Retaining structures hold back soil or other loose material where an abrupt change in ground elevation occurs. The retained material or backfill exerts a push on the structure and thus tends to overturn or slide it, or both. The cantilever is the most common type of retaining structure and is used for walls in the range of 10 to 25 ft in height. The stem, heel and toe of such a wall acts as a cantilever beam.

The program computes the soil bearing pressures under the base of a concrete cantilever retaining wall supporting any kind of backfill material with additional surcharge and concentrated external loads acting on the wall.

In addition, the program analyzes the stability of the whole structure and performs the concrete design based either on the Working Stress Design Method or on the Ultimate Strength Design Method of the ACI. The lateral pressures are calculated by either the Rankine or Coulomb theory. Seismic design as per the Mononobe-Okabe approach.

The program also provides the option to design a base shear key if the sliding of the whole structure is a possible cause of failure.

Input Data

The required input data includes all wall dimensions, backfill slope, concrete and steel strength, allowable soil bearing pressure, and backfill properties. The figure to the right shows schematically the input data required by this program.

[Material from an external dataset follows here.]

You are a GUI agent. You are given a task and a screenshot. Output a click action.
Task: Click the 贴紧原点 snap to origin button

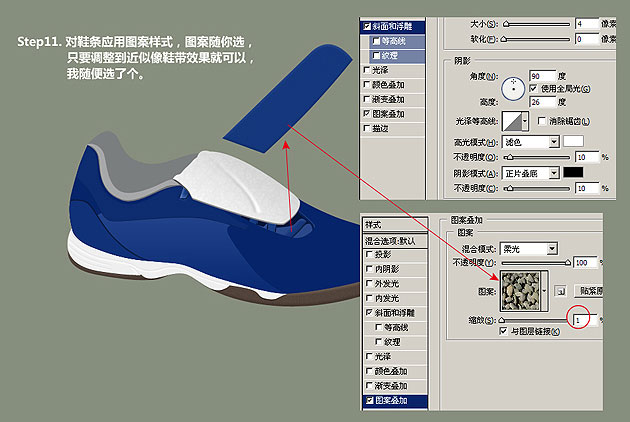click(x=590, y=290)
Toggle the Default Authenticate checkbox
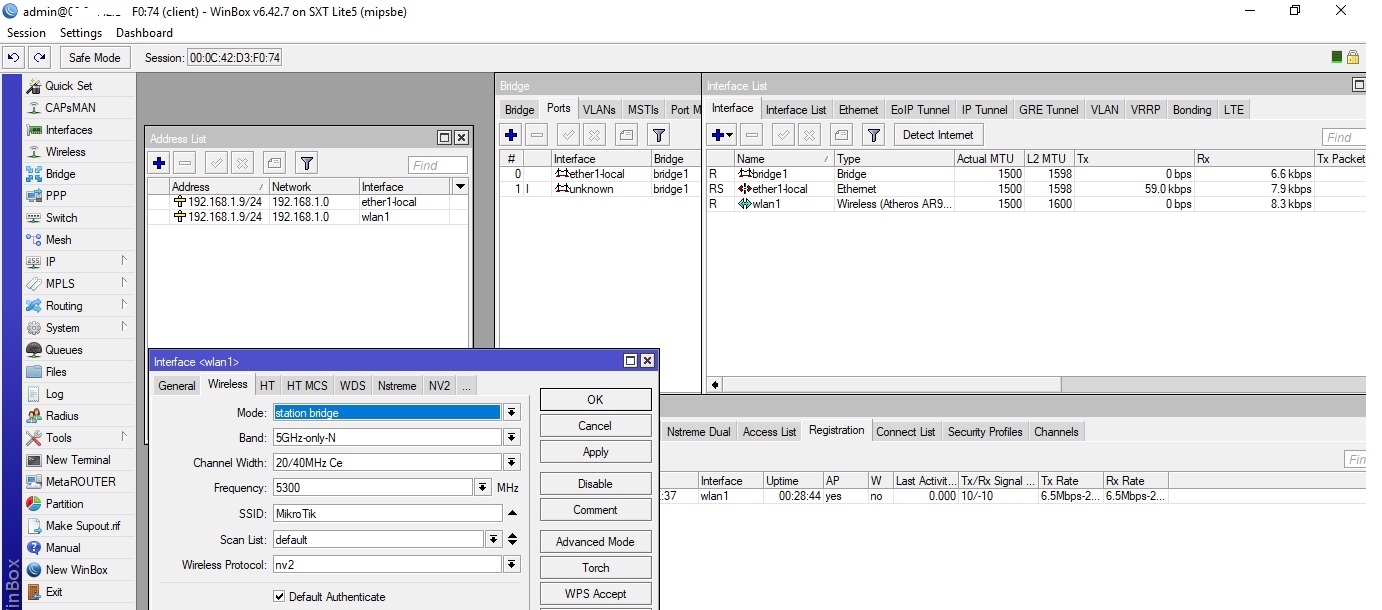The image size is (1382, 610). tap(279, 597)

The program also offers the option of considering other external loads applied to the wall, in addition to the backfill pressure. A surcharge can be defined as an equivalent height of backfill. Concentrated loads may also be applied to the wall. This is particularly useful in the design of bridge abutments where beams or girders reactions must be taken by supports.

Example

Consider the retaining wall shown at left supporting a backfill material with an estimated active pressure coefficient of 0.45 and a surcharge of 100 psf.

Find out if the section is adequate and design the reinforcing steel. Use an allowable soil pressure of 3.0 ksf.

Output

When the data is entered, the program automatically performs the stability check for the structure and designs the reinforcing steel. In this manner, the designer may change any dimension or property to obtain an adequate design.

The program computes the maximum soil pressures present under the toe and heel, and compares them with the allowable soil pressure provided as data.

The minimum safety factors allowed by the program are 2.0 for overturning and 1.5 for sliding. In the example, a shear key of 1'-0" depth was designed in order to increase the safety factor for sliding.

Procedure

For the reinforcement design, the program computes the required spacing for the specified bar sizes in the stem, heel and toe.

A detailed tabulation of the stem design is also provided in the output, showing for each tenth of the stem height, the steel area required by strength and the minimum allowed by the ACI Code. This allows the user to optimize the stem width.